Bohemian Rhapsody on old hardware

Here’s another junk music performance to add to the list. [bd594] put together this rendition of Queen’s Bohemian Rhapsody on assorted computing equipment. The lead piano sound is from an Atari 800XL. Lead guitar is a Texas Instruments TI-99/4a. An 8inch floppy plays bass while a HP ScanJet 3C covers the vocals. He had to dub the scanner four times to get all of the vocal parts. He wanted to use four independent scanners but the prices on eBay were forbidding. The use of oscilloscopes to show the wave forms in the video is a nice touch. Check out our post about Radiohead’s Nude for more examples of this.

[via adafruit]

Comments

  1. d0n0vAn says:

    I love it, Excellent!

  2. sly says:

    the hard drive ding was a nice touch.

  3. kristopf says:

    Nice, but it hardly compares to the Radiohead mix done in a simmilar style. It stops sounding musical after a bit, and just sounds like an old, chaotic computer lab.

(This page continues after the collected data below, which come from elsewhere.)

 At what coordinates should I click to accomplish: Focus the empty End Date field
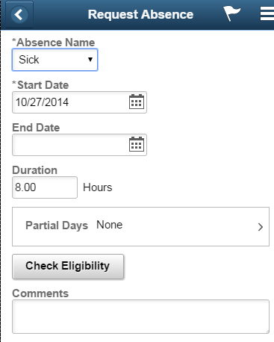pos(79,145)
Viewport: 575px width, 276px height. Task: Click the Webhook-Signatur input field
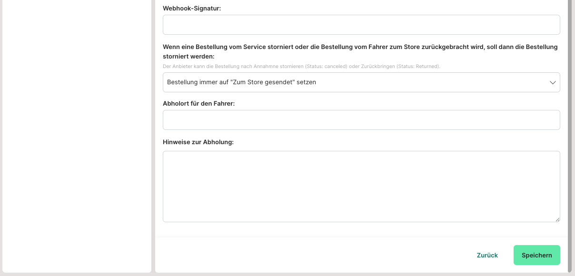[x=361, y=25]
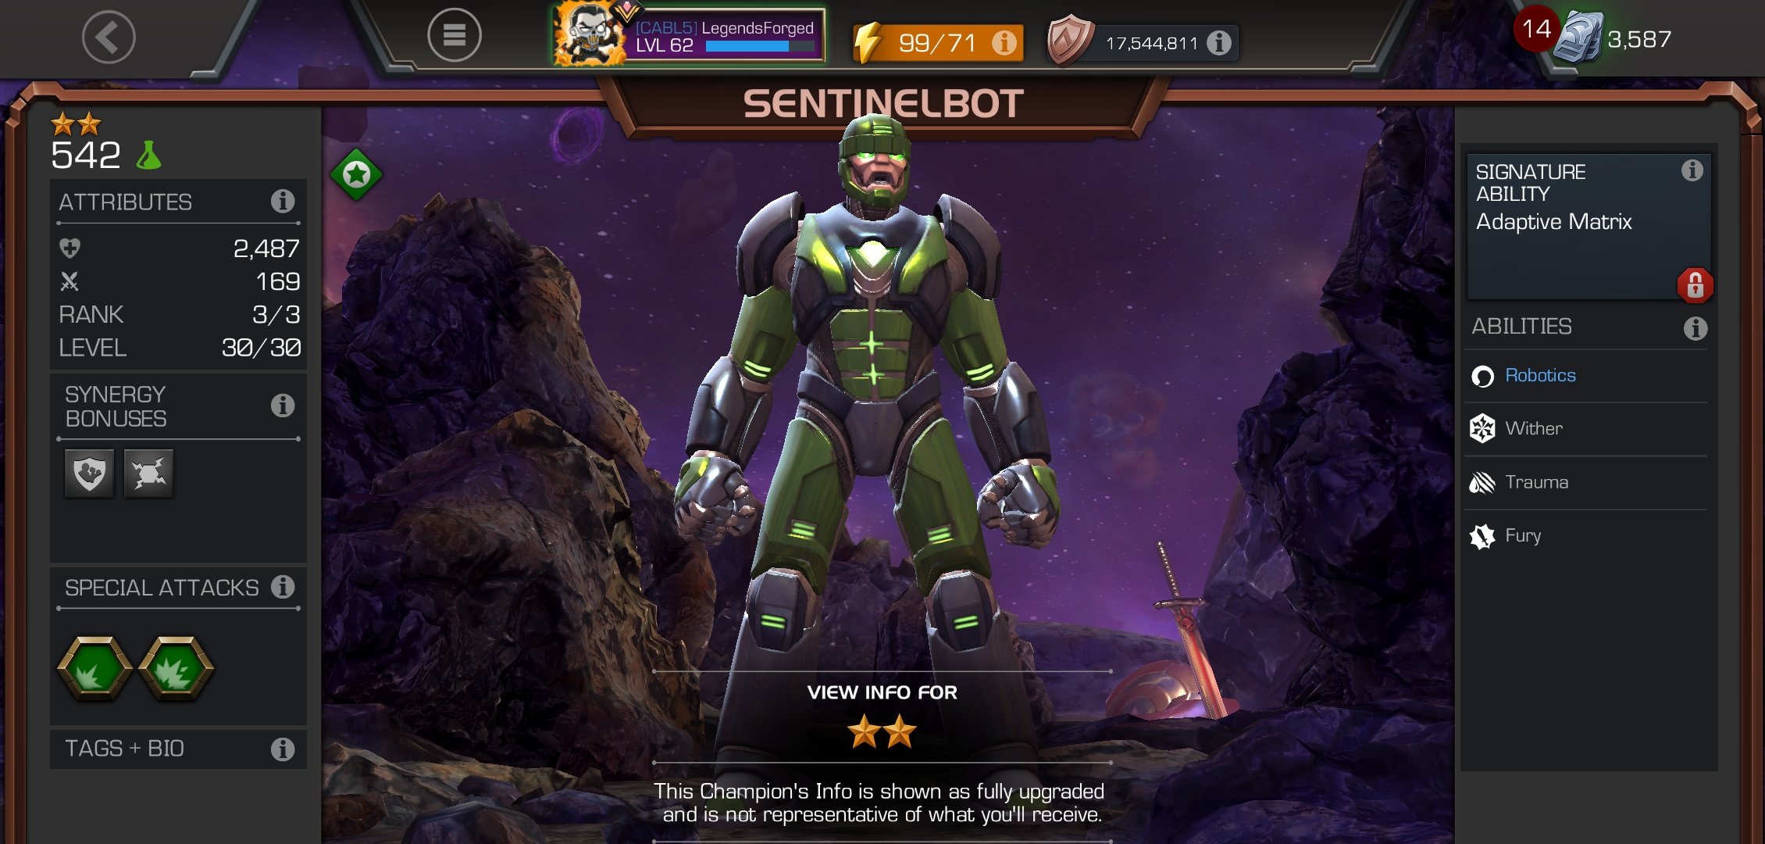Tap the red lock on Signature Ability
The width and height of the screenshot is (1765, 844).
[x=1695, y=285]
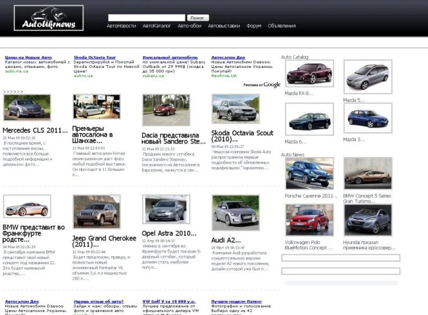This screenshot has height=315, width=428.
Task: Open the Porsche Cayenne 2011 news thumbnail
Action: coord(309,173)
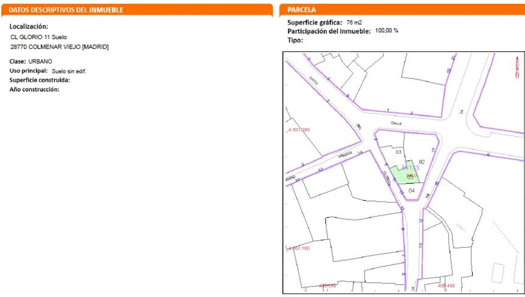Click the 435.350 coordinate label

point(328,286)
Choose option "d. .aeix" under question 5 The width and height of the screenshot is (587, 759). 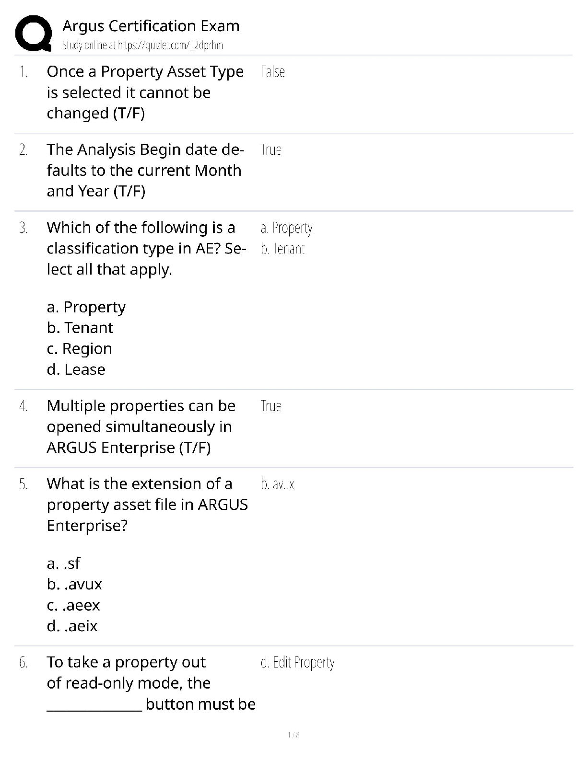pyautogui.click(x=72, y=626)
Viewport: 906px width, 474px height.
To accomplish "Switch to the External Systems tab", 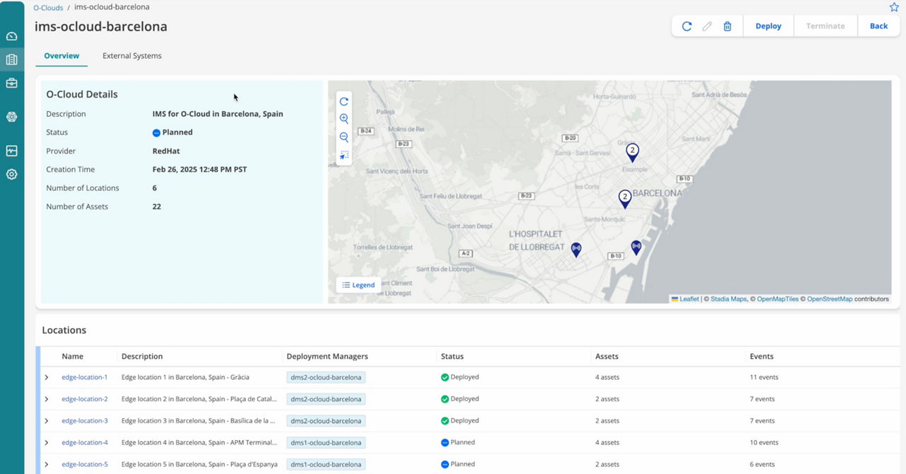I will [x=132, y=55].
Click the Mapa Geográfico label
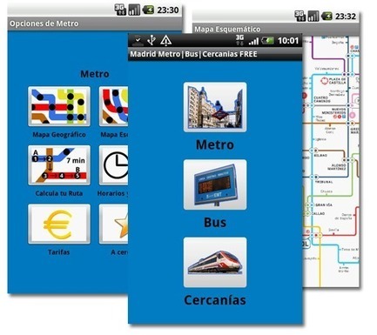 point(59,135)
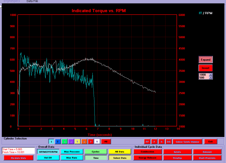Choose the purple cylinder 4 swatch
This screenshot has width=226, height=163.
71,142
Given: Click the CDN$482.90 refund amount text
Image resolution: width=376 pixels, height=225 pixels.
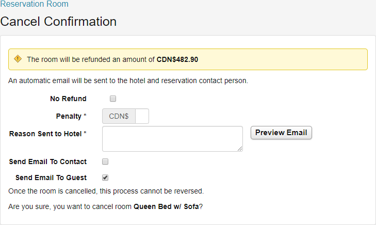Looking at the screenshot, I should tap(177, 59).
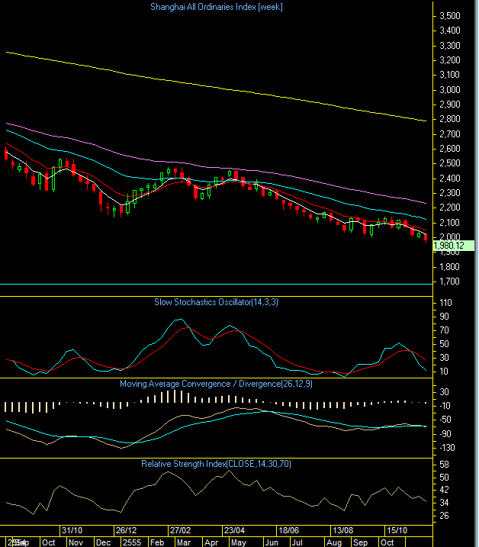Select the last red candlestick on the price chart

coord(425,238)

    I love the concept though.

  4. they need to beam that shit out into space.

  5. tony says:

    This just makes me smile.

  6. Anonymous says:

    At least they picked something more original to play. Everybody plays Still Alive and the Super Mario World 1-1 theme on their old hardware, not everyone picks Bohemian Rhapsody.

    Now to wait for the PC speaker / hard drive / dot-matrix rendition of Gimme All Your Lovin’ by ZZ Top.

  7. definitely a more difficult song to reproduce (I mean Mario was midi based originally) but it’s just not as cleanly done as the other ones, it’s a bit out of sync and out of pitch. I do like that they tried to mix various hardware together though… _A_ for effort

  8. thetwiz says:

    i’ll be impressed when someone pulls off stairway to heaven or freebird.

  9. LinuZ says:

    :)

  10. sansan says:

    Very cool!!! Great job!! And love the o-scope. I have one of these (Eico O-scope!)

  11. will d. says:

    aghgh the poor rhythm is killing me!

  12. rbjacobs says:

    The gong at the end was a brilliant touch!

  13. Louis II says:

    >>aghgh the poor rhythm is killing me!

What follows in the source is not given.